I mean, you don’t mix with people.

I guess not.

you don’t like people, do you?

most of them I don’t.

you’re anti-social then.

I suppose I am.

You’re miserable! he screamed at me and his face, as they say, contorted, almost tears and he walked away.

Steve, that I’ve gotten a couple of books published has nothing to do with it. I could now get broad and easy imagining that I have
scope
or
some damn thing
. it won’t work.
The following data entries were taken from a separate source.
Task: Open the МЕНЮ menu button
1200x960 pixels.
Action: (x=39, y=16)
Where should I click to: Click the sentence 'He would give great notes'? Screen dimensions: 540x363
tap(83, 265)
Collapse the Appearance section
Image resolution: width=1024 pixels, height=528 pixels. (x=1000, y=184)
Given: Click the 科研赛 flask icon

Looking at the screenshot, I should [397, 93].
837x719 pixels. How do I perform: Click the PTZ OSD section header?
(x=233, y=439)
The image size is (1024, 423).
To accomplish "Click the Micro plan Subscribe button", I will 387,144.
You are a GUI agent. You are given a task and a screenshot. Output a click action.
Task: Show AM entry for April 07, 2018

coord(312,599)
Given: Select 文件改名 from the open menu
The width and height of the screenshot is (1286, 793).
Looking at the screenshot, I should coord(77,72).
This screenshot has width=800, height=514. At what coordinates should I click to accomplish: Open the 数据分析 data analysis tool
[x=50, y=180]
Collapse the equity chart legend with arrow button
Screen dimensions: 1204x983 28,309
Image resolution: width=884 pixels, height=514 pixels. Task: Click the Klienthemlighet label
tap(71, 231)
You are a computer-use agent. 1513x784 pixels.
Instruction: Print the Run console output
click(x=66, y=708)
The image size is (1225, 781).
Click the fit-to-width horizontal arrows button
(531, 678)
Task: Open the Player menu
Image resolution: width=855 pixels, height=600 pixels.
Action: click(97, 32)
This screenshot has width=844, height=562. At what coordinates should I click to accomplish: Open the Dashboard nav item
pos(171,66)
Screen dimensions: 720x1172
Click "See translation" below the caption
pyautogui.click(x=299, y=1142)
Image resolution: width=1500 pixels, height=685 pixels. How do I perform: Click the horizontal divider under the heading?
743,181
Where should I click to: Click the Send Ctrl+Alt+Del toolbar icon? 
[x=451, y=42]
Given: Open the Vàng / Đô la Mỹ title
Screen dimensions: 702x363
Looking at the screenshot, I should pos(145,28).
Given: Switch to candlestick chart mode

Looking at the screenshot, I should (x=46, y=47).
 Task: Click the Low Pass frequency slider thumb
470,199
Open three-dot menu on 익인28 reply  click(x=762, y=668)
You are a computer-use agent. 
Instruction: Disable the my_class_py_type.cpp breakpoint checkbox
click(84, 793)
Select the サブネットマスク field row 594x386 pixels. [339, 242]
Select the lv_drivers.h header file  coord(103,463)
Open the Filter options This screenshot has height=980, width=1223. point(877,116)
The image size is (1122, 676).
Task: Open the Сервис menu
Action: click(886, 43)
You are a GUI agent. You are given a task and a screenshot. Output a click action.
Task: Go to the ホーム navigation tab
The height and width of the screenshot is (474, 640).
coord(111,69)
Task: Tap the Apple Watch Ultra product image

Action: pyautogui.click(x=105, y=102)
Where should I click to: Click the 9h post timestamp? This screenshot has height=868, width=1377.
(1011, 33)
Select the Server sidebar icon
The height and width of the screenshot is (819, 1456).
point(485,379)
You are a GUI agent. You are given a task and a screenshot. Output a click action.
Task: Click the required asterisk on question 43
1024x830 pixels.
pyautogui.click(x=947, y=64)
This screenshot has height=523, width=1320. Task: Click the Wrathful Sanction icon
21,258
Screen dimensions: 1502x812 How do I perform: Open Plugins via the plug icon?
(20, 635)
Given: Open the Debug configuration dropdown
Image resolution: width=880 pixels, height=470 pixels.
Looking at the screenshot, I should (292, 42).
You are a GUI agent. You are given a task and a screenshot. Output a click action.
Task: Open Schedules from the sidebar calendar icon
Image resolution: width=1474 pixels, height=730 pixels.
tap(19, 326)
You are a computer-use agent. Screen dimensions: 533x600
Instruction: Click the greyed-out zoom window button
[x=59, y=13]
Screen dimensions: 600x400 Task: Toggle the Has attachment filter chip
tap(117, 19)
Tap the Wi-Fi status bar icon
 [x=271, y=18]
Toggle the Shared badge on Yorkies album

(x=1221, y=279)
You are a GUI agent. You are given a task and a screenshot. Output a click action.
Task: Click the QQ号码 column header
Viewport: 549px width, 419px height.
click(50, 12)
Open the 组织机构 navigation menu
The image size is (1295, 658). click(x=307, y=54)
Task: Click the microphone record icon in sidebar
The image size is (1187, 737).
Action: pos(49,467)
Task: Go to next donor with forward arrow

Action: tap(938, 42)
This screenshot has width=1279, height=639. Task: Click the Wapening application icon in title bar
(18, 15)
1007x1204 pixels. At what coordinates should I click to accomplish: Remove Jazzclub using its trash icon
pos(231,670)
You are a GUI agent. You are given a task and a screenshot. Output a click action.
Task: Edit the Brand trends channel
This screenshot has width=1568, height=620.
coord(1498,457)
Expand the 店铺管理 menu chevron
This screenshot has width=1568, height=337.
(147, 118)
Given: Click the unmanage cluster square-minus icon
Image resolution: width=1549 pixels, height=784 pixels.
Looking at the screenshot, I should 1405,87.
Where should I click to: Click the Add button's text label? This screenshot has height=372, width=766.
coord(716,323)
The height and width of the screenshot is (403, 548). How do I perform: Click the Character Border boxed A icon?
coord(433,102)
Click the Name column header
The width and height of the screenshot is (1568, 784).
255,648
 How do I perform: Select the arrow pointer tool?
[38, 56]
I’ve never felt good with the crowd and it started in grammar school, I sensed that they touched each other, understood each other, but that I did not belong. and now, 45 years old, I find I still do not belong, fuck dramatics, but the worst part is that I do not even belong with the
best
ones, the living ones, I seem sliced off forever by some god damn trick, either my imagining or some type of insanity, but even the good ones leave me dangling and I feel like a fool, and I know that I am a fool for I feel what I know, and my ex-wife used to get mad at me because I laughed at my stupidity and my mistakes, and this is not well: laughing when you fall and she quickly got rid of me when the man did not seem as good to her as the poems, and yet she must have read the poems wrong for the man and the poem were the same thing. so she took her million dollars and married an eskimo. god fuck that. [* * *]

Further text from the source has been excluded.